I asked my son what he thought of the favelas after our first visit, and I was struck by his answer. He said, "I don't want to live in a house anymore! I want to live here!" Huh?
Where I saw happiness amid poverty, physical danger and potential disease, he saw happiness period. He saw kids running free with no apparent supervision, setting off fireworks and setting up impromptu soccer games. They lived in a maze of homes that were almost like secret passageways, but they knew the way. They were insiders. He noticed that everyone knew each other, and freely walked into each other's homes. He saw that they cared for one another.

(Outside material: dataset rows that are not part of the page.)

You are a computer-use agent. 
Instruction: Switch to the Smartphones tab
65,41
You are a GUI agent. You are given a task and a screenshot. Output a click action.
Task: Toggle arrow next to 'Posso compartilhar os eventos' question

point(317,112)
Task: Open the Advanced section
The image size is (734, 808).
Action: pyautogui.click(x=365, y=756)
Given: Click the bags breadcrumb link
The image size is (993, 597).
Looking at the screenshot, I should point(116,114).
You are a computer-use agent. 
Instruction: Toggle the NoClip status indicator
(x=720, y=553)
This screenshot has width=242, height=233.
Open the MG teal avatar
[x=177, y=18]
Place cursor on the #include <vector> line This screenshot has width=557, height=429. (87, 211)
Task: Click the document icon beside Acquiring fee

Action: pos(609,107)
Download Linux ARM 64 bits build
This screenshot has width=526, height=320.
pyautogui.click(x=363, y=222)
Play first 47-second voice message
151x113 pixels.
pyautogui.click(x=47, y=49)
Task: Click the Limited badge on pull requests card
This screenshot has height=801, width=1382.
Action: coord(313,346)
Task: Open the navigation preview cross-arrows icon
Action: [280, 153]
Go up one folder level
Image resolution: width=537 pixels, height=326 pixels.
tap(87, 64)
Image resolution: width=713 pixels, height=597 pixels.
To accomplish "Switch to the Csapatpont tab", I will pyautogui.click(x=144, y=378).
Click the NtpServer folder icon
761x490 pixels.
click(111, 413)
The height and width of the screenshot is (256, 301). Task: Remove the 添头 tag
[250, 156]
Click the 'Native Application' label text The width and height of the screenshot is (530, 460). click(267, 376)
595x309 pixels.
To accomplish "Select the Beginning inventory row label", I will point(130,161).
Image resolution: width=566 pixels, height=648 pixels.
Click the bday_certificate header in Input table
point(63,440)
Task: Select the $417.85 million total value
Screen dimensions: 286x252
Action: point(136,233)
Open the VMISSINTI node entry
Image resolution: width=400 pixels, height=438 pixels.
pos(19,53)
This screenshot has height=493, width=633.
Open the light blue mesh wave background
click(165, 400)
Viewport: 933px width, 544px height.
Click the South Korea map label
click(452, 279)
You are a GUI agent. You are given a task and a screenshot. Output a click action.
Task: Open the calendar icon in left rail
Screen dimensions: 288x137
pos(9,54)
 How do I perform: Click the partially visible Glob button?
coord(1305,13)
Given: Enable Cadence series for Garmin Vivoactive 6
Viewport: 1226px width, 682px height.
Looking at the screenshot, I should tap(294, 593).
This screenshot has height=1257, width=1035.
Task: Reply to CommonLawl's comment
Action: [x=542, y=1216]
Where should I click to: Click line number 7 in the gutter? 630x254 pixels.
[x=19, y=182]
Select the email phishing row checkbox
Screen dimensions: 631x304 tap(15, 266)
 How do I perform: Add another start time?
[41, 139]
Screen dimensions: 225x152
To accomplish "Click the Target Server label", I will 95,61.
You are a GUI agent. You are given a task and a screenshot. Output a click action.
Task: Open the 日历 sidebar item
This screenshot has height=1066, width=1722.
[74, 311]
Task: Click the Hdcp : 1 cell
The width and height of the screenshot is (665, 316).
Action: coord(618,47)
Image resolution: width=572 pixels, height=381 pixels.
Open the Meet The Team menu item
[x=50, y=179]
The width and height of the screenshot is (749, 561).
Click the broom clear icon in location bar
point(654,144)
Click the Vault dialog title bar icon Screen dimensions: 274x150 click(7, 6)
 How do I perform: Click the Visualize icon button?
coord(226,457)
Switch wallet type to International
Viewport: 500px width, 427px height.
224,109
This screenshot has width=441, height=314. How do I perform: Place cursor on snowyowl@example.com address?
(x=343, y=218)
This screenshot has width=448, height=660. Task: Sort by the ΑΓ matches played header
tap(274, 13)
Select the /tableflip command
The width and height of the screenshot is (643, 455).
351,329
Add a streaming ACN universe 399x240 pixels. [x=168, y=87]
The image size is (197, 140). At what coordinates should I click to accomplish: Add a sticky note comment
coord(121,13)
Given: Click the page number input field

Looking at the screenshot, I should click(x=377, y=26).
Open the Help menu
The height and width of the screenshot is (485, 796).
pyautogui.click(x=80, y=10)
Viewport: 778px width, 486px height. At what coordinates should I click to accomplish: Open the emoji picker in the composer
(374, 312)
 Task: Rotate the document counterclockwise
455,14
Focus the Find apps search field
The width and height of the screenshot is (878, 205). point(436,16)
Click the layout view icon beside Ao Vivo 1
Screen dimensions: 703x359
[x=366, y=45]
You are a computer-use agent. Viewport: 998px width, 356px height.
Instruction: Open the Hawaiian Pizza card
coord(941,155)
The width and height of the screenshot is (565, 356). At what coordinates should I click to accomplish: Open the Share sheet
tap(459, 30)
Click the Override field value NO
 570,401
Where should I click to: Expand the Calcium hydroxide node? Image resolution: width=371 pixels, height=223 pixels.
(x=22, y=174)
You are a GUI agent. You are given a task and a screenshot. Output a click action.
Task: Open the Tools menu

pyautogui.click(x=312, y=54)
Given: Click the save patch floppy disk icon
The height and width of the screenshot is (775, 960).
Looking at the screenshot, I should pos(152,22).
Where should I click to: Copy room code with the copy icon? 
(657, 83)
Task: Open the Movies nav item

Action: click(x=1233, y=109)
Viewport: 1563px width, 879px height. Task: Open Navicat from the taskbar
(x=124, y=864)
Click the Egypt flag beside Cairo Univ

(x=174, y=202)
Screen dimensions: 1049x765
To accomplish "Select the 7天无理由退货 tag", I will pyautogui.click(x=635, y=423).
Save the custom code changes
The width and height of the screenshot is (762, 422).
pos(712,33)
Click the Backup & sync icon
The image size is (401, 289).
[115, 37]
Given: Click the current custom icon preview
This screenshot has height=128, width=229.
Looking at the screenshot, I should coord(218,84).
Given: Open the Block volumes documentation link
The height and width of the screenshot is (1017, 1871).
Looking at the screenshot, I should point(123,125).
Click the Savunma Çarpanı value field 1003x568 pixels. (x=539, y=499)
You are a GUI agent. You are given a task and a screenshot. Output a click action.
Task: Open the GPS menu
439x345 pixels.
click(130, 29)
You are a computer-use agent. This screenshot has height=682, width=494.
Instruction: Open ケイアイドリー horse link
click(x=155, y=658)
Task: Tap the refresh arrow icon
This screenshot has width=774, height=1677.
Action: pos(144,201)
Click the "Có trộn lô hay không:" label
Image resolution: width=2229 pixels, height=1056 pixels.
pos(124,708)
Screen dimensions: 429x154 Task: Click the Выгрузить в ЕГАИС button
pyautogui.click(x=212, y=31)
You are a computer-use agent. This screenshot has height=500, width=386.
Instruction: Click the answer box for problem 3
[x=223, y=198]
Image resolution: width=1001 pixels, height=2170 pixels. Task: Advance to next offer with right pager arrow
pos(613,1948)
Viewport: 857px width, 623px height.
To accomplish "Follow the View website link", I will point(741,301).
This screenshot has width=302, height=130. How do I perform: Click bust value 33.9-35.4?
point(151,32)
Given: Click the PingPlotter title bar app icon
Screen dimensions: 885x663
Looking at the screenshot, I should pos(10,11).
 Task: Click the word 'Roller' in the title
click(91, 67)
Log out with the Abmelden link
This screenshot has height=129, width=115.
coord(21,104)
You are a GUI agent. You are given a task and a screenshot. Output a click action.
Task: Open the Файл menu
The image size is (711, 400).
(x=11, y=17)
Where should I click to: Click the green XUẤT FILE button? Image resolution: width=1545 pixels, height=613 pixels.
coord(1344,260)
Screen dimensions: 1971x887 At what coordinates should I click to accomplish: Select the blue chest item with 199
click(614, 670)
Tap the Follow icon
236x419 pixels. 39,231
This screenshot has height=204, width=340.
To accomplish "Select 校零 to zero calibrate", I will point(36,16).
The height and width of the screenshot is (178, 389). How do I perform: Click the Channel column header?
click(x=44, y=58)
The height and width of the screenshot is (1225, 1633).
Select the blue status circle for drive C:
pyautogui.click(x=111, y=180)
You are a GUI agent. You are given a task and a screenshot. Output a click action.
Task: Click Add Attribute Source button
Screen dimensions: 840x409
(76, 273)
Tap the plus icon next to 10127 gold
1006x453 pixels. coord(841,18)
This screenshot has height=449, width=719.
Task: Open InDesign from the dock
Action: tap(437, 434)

We passed lots of adults hanging out and playing games. One of my favorite sights was of small groups of men sitting close together with a table top balanced on their knees, holding a domino game. They literally needed each other to hold the table up. It was such a beautiful picture of community to me.
But while I saw all the adults hanging out as a sign of unemployment that contributes to their hardship, my son saw grown ups hanging out and having fun -- something he doesn't see all that often, quite honestly. In his world, grown ups are busy working, always have too many things to do, no time to play.
Of course, as a child he is not aware of the dangers that jump out at me as a mother. I see cholera or typhus in the trickling streams that run through the streets. I see late-night danger in the men playing dominoes outside of the 2-shelf bar. I see minor injuries turning into infections that lead to death for lack of medical attention. I see babies I hope desperately will survive their own childhoods here.
But I am convicted by my son's desire to live in a slum because of the freedom, happiness and relaxed pace he sees there. The favela is not something I thought I would want to take back with me. But I hope I can now, in a way. I hope I can make my home more like this beautiful slum for my children.